Single by Amy Grant

from the album Lead Me On
- Released: 1988
- Genre: CCM, Adult Contemporary, Pop
- Length: 4:57
- Label: A&M, Word Records, EMI Records
- Songwriters: Amy Grant, Gardner Cole
- Producer: Brown Bannister

Amy Grant singles chronology
| "What About the Love" (1988) | "Say Once More" (1988) | "Faithless Heart" (1988) |

= Say Once More =

"Say Once More" is a 1988 single by Christian music singer Amy Grant. It was released as the fifth single from Grant's Lead Me On album. Unlike some of Grant's previous singles, this song made an impact on Christian radio but not on pop or "mainstream" radio.

"Say Once More" is a downtempo love ballad. Unlike the other five singles from Lead Me On, "Say Once More" does not feature any explicitly Christian lyrics, though it performed well on Christian radio, and can arguably be read either as a secular love song or as a love letter to God.

THE PROBLEM —
Please name the producer of "Say Once More," according to the song page above.

GIVEN DATA —
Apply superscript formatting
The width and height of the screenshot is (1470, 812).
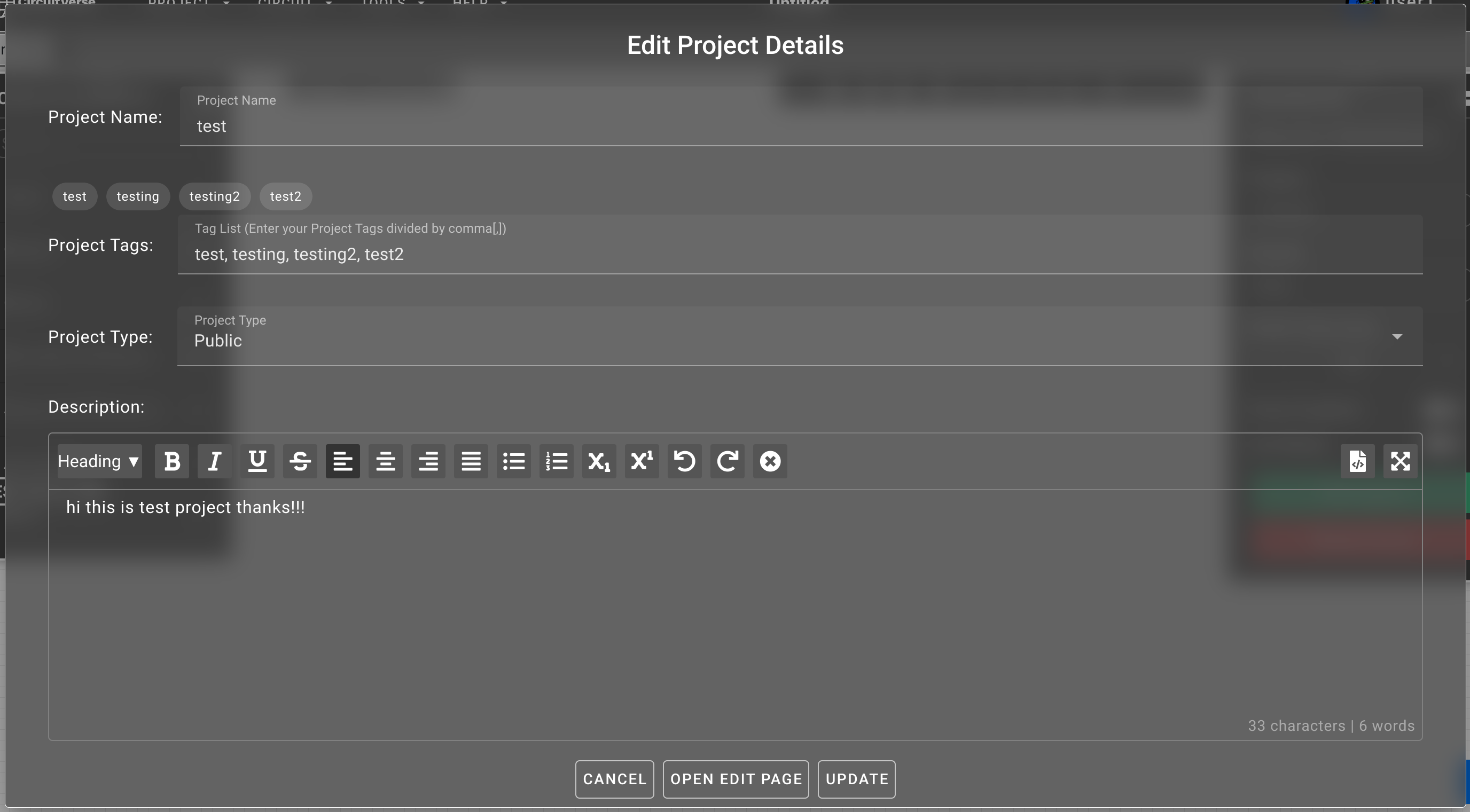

RESULT OF THE TASK —
Brown Bannister